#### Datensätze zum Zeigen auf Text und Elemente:
# # #

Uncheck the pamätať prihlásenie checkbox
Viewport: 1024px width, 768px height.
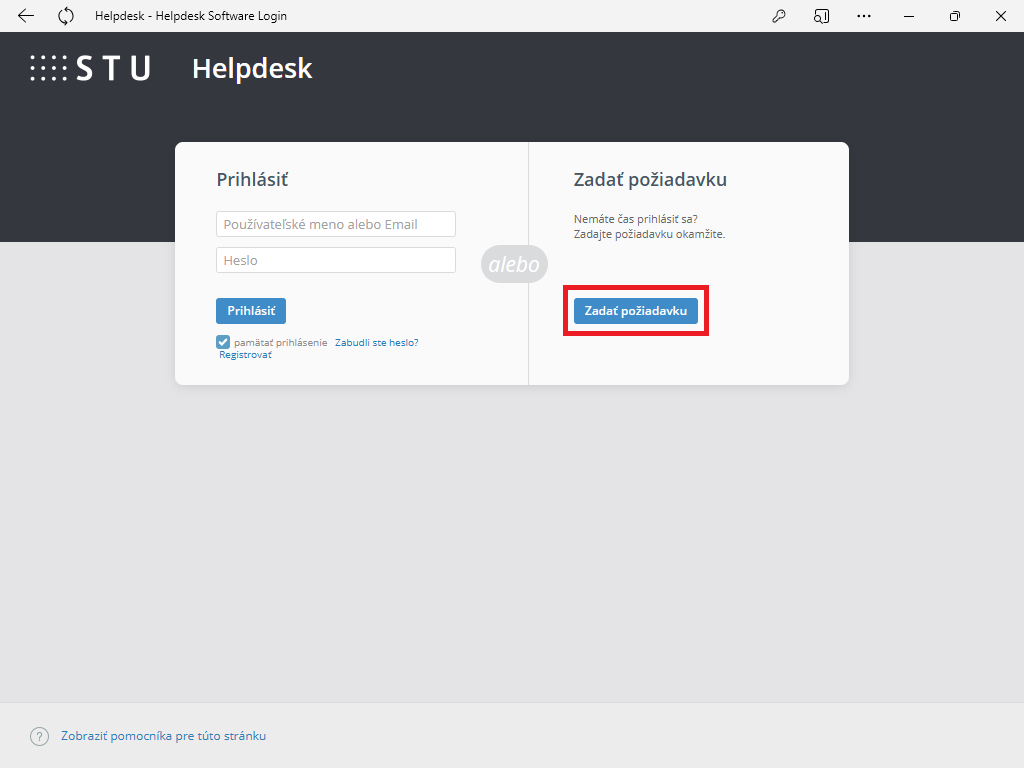point(223,342)
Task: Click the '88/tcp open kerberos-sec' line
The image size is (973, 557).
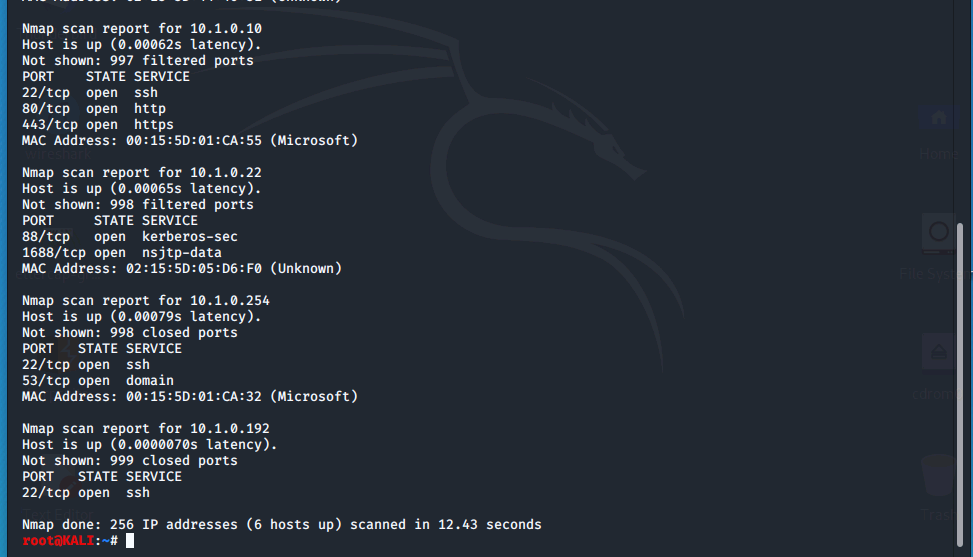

# # #

Schreib alle Datensätze noch einmal ab und setz dabei „Select“ an die Stelle von „Click“, sonst bleibt alles gleich. Die Bilder lässt du in deiner Antwort weg.

Uncheck the pamätať prihlásenie checkbox
Viewport: 1024px width, 768px height.
point(223,342)
Task: Select the '88/tcp open kerberos-sec' line
The image size is (973, 557).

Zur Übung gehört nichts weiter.